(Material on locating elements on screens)
------

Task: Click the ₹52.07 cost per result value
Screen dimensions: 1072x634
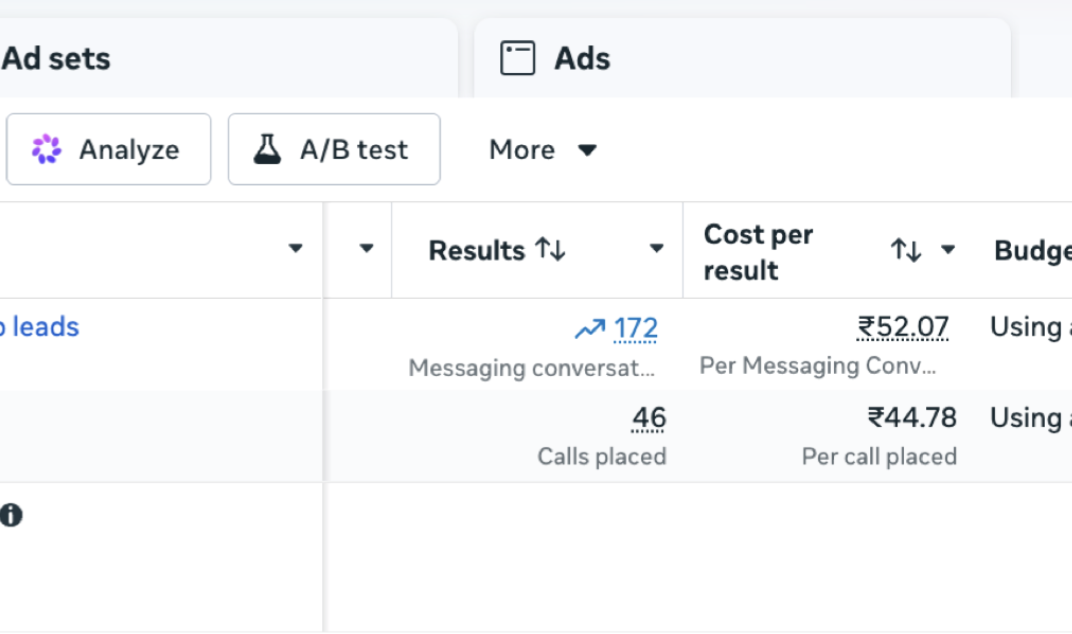Action: 903,327
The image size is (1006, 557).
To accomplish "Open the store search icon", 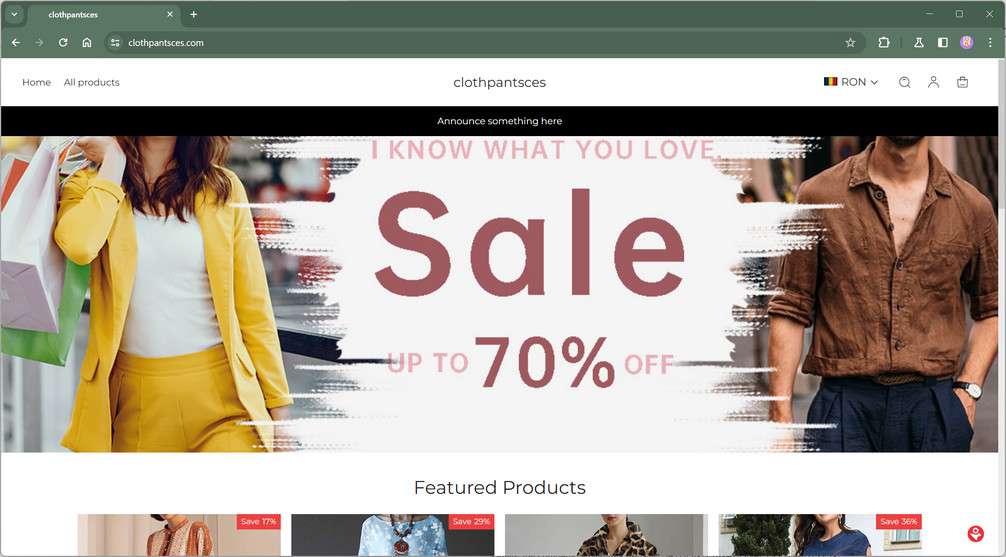I will point(905,82).
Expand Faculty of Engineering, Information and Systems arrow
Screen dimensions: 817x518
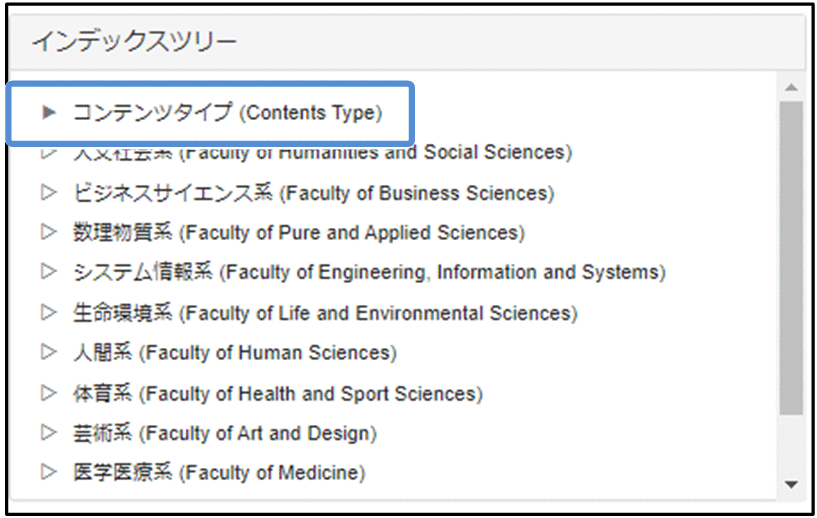tap(48, 272)
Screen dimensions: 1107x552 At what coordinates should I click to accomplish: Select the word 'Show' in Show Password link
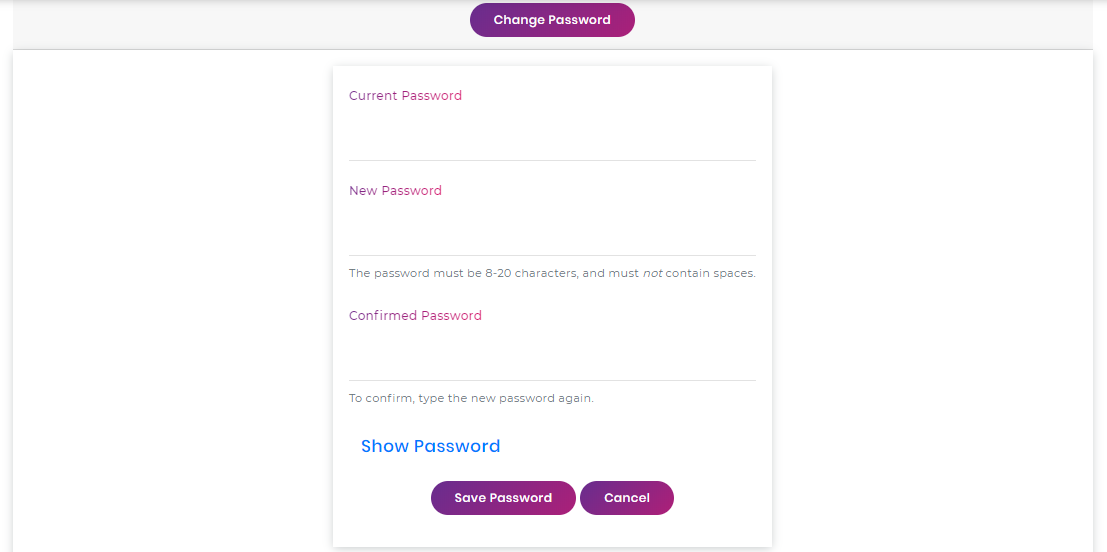385,446
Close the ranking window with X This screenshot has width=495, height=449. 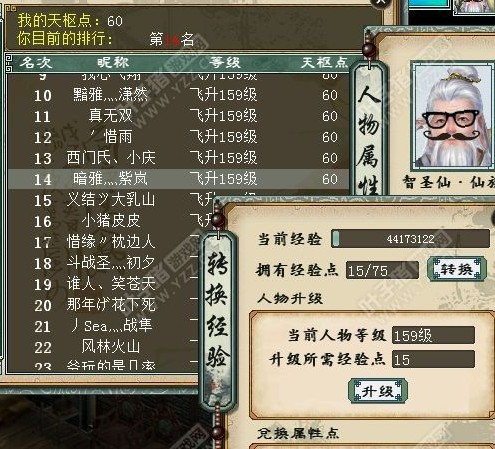[381, 2]
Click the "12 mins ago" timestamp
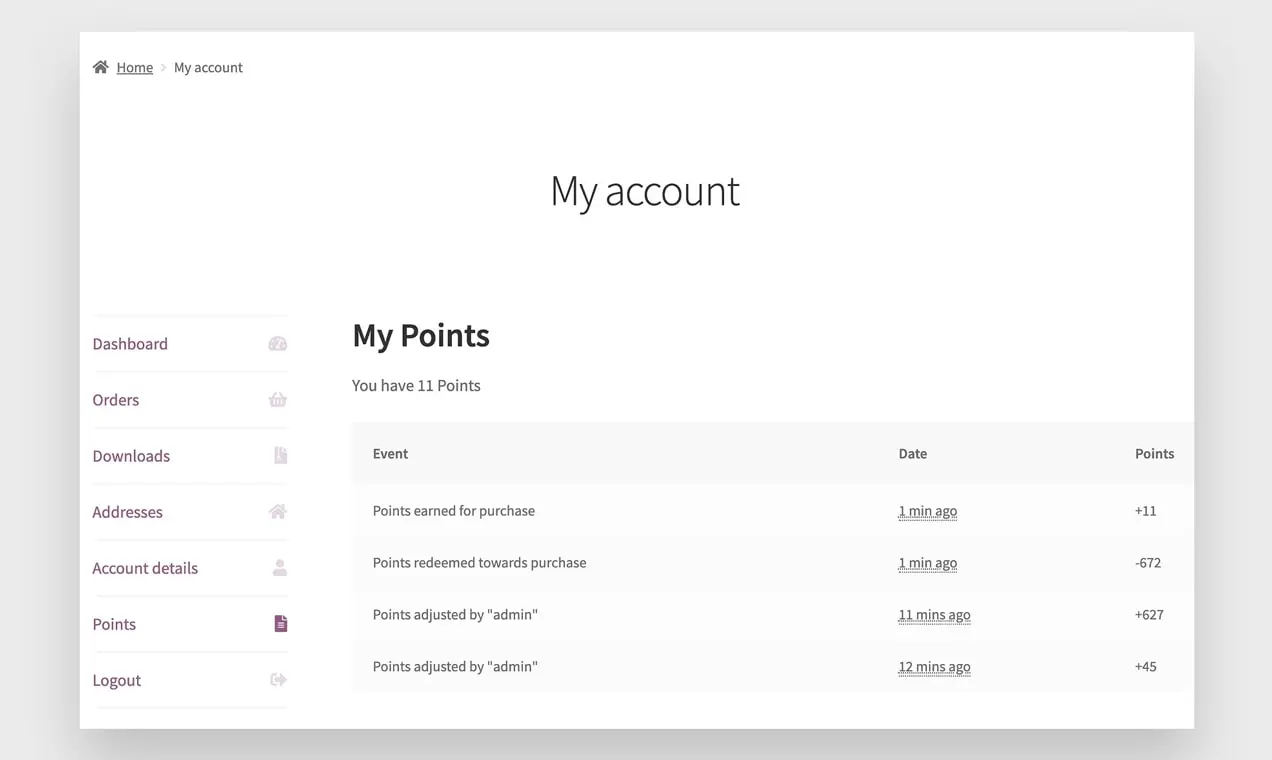The width and height of the screenshot is (1272, 760). 934,667
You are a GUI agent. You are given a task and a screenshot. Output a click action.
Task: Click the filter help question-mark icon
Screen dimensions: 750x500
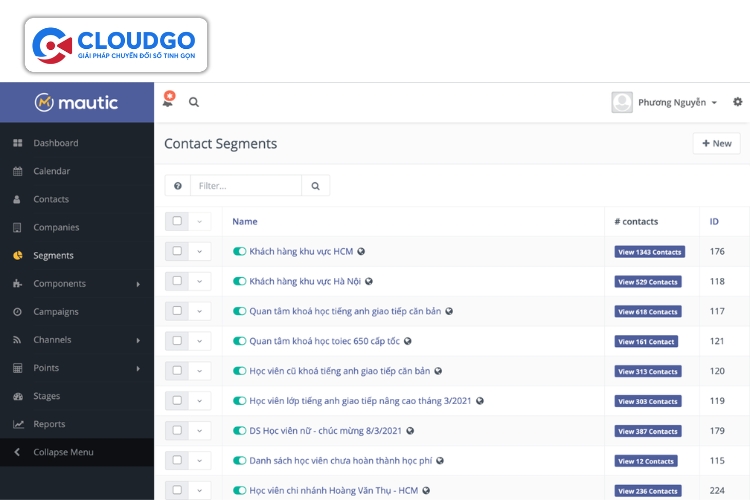[x=178, y=186]
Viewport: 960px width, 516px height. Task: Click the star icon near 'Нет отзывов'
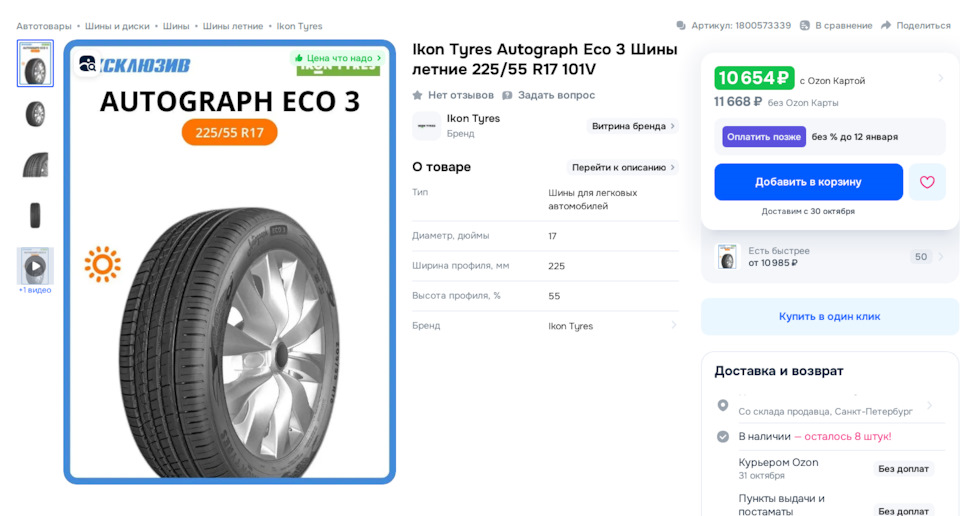click(418, 95)
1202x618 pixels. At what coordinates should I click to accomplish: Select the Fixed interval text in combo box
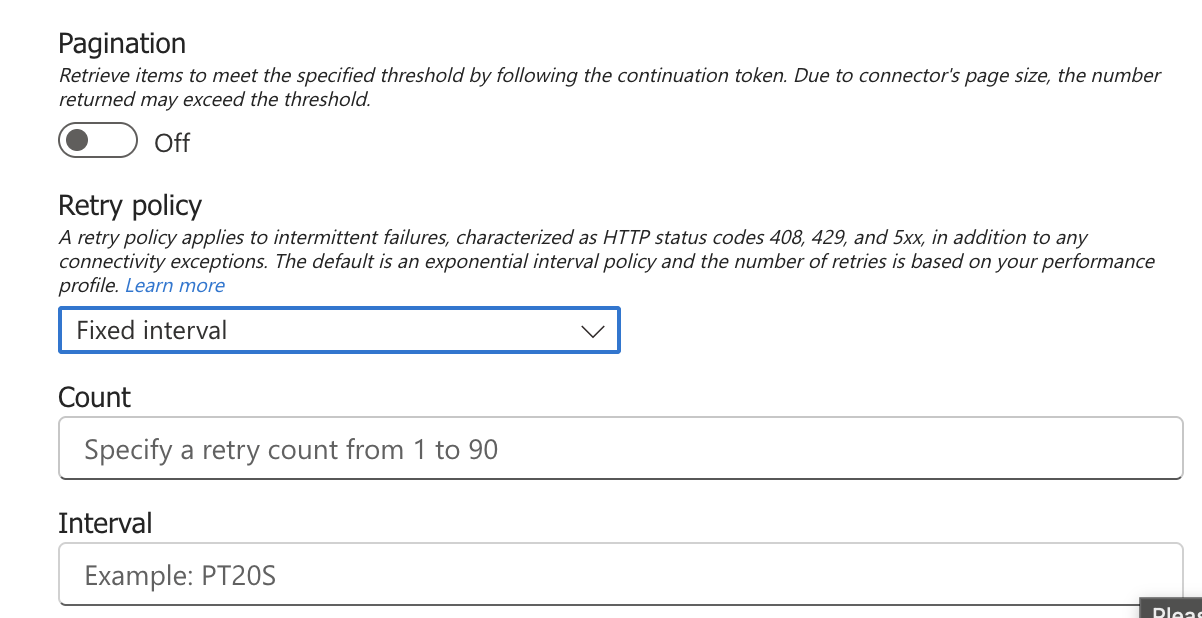(x=152, y=330)
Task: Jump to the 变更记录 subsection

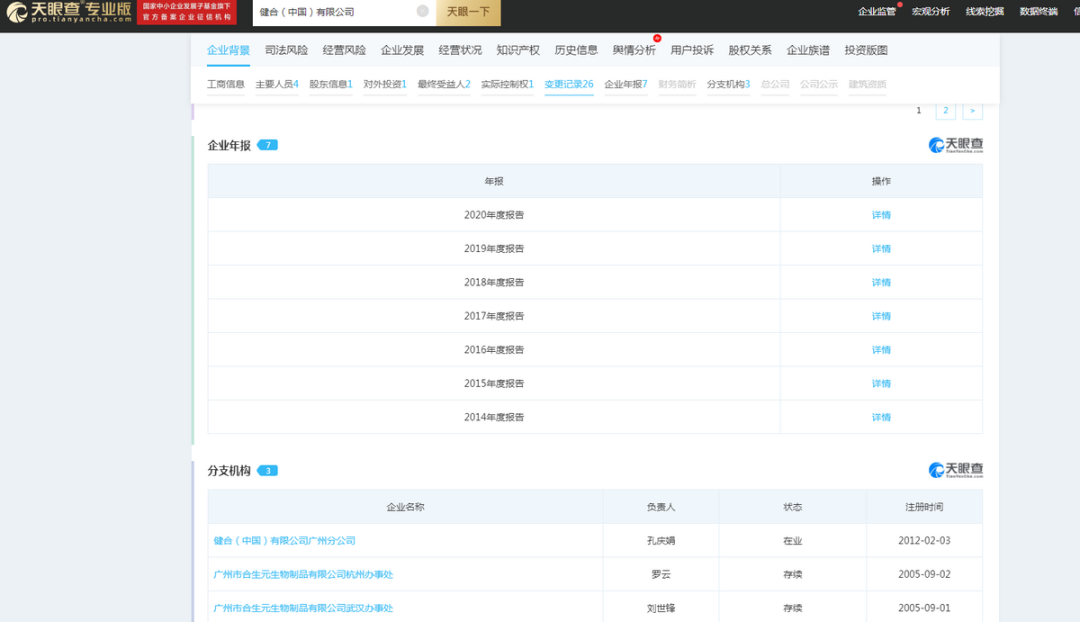Action: pyautogui.click(x=568, y=84)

------

__YOUR OBJECTIVE__:
Return, word for word, the lines of the material from the line containing "1202x618 pixels. At" through the end of the material, both ends included, and omit the pictures.

__RESPONSE TO THIS TASK__:
1202x618 pixels. At what coordinates should I click to accomplish: Select the Fixed interval text in combo box
(x=152, y=330)
Task: Jump to the 变更记录 subsection

Action: pyautogui.click(x=568, y=84)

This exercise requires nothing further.